■ **Testo da leggere**
┄┄┄┄┄┄┄┄┄┄
Giuseppe inizia a lavorare a mare giovanissimo ma già allora il pallone era parte della sua vita: «Prima che facessi la vita del pescatore giocavo a calcio nella squadra locale che si chiamava Costa Gaia, a San Vito non mi pagavano, non ho mai giocato a San Vito per soldi ma per passione, per il piacere di giocare per il mio paese; nel mentre andavo a scuola, ho fatto la terza media qui a San Vito, poi ho frequentato il primo anno di Ragioneria a Trapani ma per motivi finanziari e anche di poca volontà mia non ho più continuato. Con papà sono andato a lavorare quando ho smesso di studiare, all’inizio andavamo a pescare con lo specchio [2], poi lui divenne troppo anziano e non poté più lavorare per motivi di età e salute e così la sua professione la continuai io, ho imparato, ho fatto lo specchiaiolo con barchette da 20 palmi [3], il motore serviva solo per spostarci da un posto all’altro ma per il tipo di lavoro che facevamo con lo specchio non serviva perché ci muovevamo a remi, io inizialmente mi mettevo ai remi e papà guardava a mare, poi abbiamo preso un altro marinaio e io mi sono messo con lo specchio dalla parte opposta della barca rispetto a papà, così potevo imparare, mi diceva mio padre “guarda bene quello che io sto facendo, solo così puoi imparare il lavoro”. Noi con lo specchio prendevamo tutti i pesci di scoglio, saraghi, ombrine, cernie, occhiate, i fondali di allora secondo l’esperienza che posso avere oggi erano molto più puliti, non c’era questo inquinamento, questi problemi economici che adesso abbiamo non esistevano perché c’erano i pesci e la pesca era un’altra cosa, ci si campava … oggi non più».
Barche e campi di calcio erano il mondo di Peppiceddo, due realtà che lui riusciva a far convivere grazie ad una passione enorme supportata da una condizione fisica straordinaria.
«Quando giocavo col San Vito in Prima categoria alle volte finivo di lavorare a mare giusto in tempo, scendevo dalla barca e andavo direttamente a giocare, ero già iscritto nell’elenco dei calciatori, entravo in squadra subito, non facevo nemmeno il riscaldamento, noi vivevamo un calcio, come posso dire, non professionale, non come oggi che anche in Lega giovanile già sembrano tutti professionisti, una volta questa cosa non esisteva, ci potevamo permettere di giocare senza fare allenamento prima, senza riscaldamento, senza massaggi, senza niente, giocavamo così … per me veniva prima il lavoro e poi il calcio, ma forse era sbagliato perché con le qualità che avevo avrei dovuto pensare prima al calcio».
“Diventavo marinaio, ero pronto per partire …”
┄┄┄┄┄┄┄┄┄┄
■ **Record mostrati**
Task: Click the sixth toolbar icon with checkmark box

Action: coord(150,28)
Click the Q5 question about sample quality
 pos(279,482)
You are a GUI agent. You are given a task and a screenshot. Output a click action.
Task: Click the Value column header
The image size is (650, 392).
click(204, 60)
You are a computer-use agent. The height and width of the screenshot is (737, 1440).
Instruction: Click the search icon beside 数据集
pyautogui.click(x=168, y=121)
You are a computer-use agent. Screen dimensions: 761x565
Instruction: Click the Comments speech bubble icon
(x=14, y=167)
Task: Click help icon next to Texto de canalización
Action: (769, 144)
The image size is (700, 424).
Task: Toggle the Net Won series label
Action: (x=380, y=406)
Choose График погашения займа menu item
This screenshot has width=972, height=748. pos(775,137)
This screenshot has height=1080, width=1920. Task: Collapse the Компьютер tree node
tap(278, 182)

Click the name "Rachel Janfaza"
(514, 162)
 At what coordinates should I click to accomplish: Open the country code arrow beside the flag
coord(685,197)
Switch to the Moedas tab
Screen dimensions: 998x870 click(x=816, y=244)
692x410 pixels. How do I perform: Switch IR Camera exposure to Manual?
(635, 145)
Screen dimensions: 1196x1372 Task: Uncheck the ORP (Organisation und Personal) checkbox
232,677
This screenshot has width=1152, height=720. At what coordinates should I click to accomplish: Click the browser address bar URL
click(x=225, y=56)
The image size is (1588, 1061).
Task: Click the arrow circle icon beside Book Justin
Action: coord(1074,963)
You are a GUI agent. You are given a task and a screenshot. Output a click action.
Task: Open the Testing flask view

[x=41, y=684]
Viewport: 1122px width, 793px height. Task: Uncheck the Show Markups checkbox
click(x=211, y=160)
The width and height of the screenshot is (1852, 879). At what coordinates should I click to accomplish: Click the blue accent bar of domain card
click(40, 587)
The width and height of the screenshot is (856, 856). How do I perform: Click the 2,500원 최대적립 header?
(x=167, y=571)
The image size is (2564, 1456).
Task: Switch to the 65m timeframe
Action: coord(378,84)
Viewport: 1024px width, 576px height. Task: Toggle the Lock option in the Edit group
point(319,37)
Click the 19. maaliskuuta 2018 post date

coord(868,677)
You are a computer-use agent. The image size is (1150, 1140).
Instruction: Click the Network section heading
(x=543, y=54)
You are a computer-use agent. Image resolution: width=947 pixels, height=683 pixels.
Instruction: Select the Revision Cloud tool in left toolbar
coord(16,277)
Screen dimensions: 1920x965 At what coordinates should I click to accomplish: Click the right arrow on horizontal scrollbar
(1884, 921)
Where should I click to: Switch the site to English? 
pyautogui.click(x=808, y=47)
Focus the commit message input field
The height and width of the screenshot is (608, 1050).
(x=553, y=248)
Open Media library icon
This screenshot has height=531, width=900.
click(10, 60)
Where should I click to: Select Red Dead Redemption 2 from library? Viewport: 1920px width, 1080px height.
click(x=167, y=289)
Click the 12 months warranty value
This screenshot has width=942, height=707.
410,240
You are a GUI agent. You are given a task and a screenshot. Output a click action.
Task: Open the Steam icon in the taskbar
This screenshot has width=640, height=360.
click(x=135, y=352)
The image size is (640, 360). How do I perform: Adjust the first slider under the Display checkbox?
┄┄┄┄┄┄┄┄┄┄
■ **Obiettivo A**
Aggiorna il racconto su Giuseppe, pescatore e calciatore: riscrivi il passo che comincia con "Barche e campi" e prosegue fino a "condizione fisica straordinaria.", mettendo "immensa" al posto di "enorme".
■ **Obiettivo B**
Scrivi il seguito del racconto su Giuseppe, pescatore e calciatore di San Vito, riprendendo dopo l'ultima frase riportata.

■ **Risposta corretta A**
Barche e campi di calcio erano il mondo di Peppiceddo, due realtà che lui riusciva a far convivere grazie ad una passione immensa supportata da una condizione fisica straordinaria.

■ **Risposta corretta B**
Il salto di categoria per il giovanissimo centrocampista sanvitese è arrivato presto, e con esso i primi guadagni.
«Sono venute persone, dirigenti sportivi che mi conoscevano, mi avevano visto giocare col Costa Gaia e mi volevano nelle loro squadre. Prima con l’Alcamo che era in serie D ma lì ci sono stato poco, soprattutto la mia carriera di giocatore si è svolta col Salemi che militava nella Promozione. Allora c’erano Promozione, serie D e serie C, poi la B e la A, non c’erano tutte queste categorie di oggi, quindi la serie D era già davvero quasi per i professionisti, ho giocato anche con la Rappresentativa dei semi professionisti siciliana. Avevo uno stipendio di circa 330.000 lire al mese che in quegli anni era un ottimo stipendio perché lo stipendio di un muratore era di 300.000 lire, 10.000 lire al giorno, però io facevo due professioni, ero calciatore e poi andavo a lavorare a mare con mio babbo. Come conciliavo le due cose? Facevo gli allenamenti di pomeriggio a Salemi e le partite la domenica, prima andavo a lavorare la notte, mi alzavo a mezzanotte e mezzo, l’una, e la mattina tornavo a terra e poi prendevo l’autobus per raggiungere la sede della partita, dormivo sopra il bus per riposare prima di giocare. Capisco che questa era una cosa che non tutti avrebbero potuto fare, ma per me era normale. Giocavo bene, ero molto apprezzato e tanti mi dicevano che avevo qualità superiori ad altri giocatori, insistevano che potevo andare a giocare in altre categorie superiori ma io per motivi di lavoro, per motivi finanziari, non sono mai andato, non ho mai scelto di andare. Questo forse è stato un mio grande errore».
“Poi mi disse figlio mio / questa rete è la tua vita …”
Giuseppe Barraco ha visto passare davanti alla sua casa di San Vito il treno per la serie A, ma non ci è salito. Ricorda quel fatto senza recriminazioni né rimprovero per i genitori che non vollero lasciarlo andare.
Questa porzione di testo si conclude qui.